◆ **Requirements**:
Copy the records from the line with "Given: Select the Minecraft theme" up to and including the line with "Click the Domains", changing "Screen dimensions" to "Screen size" and leaving everything else as it is.

◆ **Items**:

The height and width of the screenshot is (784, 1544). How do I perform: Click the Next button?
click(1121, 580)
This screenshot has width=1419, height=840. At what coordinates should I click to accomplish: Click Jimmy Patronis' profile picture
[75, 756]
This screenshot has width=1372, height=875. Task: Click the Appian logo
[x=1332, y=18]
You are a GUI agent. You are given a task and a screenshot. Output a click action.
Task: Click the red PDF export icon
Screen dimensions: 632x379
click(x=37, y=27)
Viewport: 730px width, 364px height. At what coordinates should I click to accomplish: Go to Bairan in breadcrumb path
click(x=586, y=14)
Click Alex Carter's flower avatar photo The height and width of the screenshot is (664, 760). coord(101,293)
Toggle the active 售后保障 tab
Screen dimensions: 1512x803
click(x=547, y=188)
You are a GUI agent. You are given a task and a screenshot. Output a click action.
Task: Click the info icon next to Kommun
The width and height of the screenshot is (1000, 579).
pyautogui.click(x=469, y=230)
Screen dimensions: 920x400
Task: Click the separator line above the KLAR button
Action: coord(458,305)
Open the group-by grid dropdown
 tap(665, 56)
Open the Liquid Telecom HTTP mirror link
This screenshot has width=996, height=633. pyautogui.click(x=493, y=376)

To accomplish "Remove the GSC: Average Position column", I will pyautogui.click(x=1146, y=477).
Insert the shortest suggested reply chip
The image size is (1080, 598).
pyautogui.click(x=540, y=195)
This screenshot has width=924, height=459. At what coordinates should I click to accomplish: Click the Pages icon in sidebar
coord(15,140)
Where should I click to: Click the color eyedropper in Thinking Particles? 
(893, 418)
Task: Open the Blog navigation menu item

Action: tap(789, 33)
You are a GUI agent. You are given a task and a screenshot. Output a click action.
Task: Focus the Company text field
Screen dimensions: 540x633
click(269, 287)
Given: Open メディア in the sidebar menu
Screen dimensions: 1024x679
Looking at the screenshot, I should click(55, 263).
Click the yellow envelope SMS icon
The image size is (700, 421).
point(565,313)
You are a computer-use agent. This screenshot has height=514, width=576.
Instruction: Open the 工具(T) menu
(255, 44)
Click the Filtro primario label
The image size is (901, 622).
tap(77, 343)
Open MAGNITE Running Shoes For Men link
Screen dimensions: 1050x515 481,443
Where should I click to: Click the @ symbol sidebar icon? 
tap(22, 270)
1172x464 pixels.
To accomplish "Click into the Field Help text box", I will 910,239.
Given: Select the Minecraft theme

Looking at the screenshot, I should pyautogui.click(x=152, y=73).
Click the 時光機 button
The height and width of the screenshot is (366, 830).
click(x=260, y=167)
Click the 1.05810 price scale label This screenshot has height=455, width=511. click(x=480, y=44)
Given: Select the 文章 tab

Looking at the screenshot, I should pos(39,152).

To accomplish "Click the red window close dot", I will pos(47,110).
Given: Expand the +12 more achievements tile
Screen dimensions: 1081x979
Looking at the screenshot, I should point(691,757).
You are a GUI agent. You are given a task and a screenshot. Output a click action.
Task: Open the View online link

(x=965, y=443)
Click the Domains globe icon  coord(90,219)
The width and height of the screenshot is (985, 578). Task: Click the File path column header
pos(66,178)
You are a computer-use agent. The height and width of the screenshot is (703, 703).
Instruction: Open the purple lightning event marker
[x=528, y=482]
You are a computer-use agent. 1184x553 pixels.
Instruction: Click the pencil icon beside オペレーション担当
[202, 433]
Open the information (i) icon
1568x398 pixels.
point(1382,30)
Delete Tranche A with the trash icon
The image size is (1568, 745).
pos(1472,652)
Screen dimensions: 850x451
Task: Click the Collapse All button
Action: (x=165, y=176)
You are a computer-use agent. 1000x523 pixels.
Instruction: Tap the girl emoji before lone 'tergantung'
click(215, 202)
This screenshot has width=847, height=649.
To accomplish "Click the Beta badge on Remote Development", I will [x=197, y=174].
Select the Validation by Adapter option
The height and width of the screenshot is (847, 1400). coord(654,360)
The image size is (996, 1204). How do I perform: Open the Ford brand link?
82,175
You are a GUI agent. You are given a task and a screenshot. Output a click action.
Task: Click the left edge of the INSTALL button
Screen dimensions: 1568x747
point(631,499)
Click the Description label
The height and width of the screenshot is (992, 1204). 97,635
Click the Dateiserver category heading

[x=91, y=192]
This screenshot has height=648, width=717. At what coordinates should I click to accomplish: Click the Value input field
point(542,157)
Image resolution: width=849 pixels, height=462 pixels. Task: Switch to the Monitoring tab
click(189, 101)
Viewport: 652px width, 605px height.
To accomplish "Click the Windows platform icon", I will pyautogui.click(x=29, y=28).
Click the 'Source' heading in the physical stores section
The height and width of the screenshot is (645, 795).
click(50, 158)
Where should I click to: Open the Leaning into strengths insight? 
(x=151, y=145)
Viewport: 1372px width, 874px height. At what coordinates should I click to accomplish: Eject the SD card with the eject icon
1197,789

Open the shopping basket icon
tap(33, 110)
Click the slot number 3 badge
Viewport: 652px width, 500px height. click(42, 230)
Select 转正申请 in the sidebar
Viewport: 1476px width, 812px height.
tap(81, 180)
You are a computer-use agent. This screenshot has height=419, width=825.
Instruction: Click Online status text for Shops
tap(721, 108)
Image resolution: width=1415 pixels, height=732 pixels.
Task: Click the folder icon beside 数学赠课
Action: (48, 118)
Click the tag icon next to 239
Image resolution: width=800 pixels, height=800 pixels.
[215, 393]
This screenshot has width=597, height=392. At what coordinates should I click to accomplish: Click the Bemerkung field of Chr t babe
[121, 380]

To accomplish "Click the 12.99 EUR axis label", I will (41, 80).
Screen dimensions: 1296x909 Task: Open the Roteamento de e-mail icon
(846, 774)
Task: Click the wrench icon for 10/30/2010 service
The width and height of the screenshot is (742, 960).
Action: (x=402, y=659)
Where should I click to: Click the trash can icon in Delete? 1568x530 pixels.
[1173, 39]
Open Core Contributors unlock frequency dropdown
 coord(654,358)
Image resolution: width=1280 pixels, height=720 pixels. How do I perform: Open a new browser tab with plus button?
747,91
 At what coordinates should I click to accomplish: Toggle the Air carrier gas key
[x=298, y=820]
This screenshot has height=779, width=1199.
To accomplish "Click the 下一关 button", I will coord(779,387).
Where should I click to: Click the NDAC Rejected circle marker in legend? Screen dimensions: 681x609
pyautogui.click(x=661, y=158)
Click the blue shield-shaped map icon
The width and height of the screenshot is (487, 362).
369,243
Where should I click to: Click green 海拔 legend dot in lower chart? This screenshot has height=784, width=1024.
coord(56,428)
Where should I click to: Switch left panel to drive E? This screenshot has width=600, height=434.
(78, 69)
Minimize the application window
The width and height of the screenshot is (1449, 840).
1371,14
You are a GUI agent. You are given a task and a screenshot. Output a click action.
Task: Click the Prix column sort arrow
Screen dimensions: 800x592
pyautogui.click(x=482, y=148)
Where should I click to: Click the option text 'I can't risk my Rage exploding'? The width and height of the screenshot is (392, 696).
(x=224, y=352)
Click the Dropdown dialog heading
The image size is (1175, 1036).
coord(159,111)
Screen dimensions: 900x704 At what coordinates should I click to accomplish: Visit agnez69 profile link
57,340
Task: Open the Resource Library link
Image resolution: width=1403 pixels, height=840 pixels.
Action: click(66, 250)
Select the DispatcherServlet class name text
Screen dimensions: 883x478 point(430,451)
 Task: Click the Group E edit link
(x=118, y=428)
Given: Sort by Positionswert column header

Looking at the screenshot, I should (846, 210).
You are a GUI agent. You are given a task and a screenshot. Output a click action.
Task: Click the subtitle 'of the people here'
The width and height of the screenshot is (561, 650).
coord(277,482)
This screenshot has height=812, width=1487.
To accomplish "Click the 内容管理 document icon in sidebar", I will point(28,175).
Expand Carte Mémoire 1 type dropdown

◆ **Exercise answer**:
Given: Select the Minecraft theme

Looking at the screenshot, I should pyautogui.click(x=152, y=73).
Click the 時光機 button
The height and width of the screenshot is (366, 830).
click(x=260, y=167)
Click the 1.05810 price scale label This screenshot has height=455, width=511. click(x=480, y=44)
Given: Select the 文章 tab

Looking at the screenshot, I should pos(39,152).

To accomplish "Click the red window close dot", I will pos(47,110).
Given: Expand the +12 more achievements tile
Screen size: 1081x979
Looking at the screenshot, I should point(691,757).
You are a GUI agent. You are given a task and a screenshot. Output a click action.
Task: Open the View online link

(x=965, y=443)
Click the Domains globe icon  coord(90,219)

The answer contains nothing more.